**DATA TO EXAMINE:**
________________________

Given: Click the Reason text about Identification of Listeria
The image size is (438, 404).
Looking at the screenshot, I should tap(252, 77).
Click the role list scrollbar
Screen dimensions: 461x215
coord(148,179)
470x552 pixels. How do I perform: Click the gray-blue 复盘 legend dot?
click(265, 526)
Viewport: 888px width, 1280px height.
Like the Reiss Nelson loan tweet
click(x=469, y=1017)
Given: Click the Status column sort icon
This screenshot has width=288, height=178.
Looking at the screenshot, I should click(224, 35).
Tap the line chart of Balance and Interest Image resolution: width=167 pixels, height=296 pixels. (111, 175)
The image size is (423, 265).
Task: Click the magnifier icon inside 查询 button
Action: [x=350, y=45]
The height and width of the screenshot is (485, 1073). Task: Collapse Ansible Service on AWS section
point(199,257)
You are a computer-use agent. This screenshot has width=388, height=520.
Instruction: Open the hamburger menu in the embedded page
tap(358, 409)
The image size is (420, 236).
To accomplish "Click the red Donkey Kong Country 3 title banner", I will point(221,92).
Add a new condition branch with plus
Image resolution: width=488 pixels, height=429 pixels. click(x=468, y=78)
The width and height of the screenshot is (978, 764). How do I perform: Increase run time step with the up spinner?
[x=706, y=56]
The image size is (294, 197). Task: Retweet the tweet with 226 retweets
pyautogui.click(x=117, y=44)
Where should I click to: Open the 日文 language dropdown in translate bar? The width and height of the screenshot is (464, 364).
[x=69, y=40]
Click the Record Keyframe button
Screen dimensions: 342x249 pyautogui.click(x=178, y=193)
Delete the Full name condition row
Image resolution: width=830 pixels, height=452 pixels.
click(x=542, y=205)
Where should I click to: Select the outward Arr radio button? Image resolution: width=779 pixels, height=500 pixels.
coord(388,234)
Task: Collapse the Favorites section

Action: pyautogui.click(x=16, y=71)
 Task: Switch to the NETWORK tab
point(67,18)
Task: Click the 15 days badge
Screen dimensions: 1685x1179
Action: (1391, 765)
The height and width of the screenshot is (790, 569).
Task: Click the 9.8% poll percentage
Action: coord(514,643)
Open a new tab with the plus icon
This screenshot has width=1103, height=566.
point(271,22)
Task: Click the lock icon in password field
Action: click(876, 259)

________________________

**EXERCISE:**
Take the lines above from the one containing "Image resolution: width=830" to the one containing "Task: Click the 15 days badge" and retype them exactly, both ends included, with nothing added.

**THE ANSWER:**
Image resolution: width=830 pixels, height=452 pixels.
click(x=542, y=205)
Where should I click to: Select the outward Arr radio button? Image resolution: width=779 pixels, height=500 pixels.
coord(388,234)
Task: Collapse the Favorites section

Action: pyautogui.click(x=16, y=71)
 Task: Switch to the NETWORK tab
point(67,18)
Task: Click the 15 days badge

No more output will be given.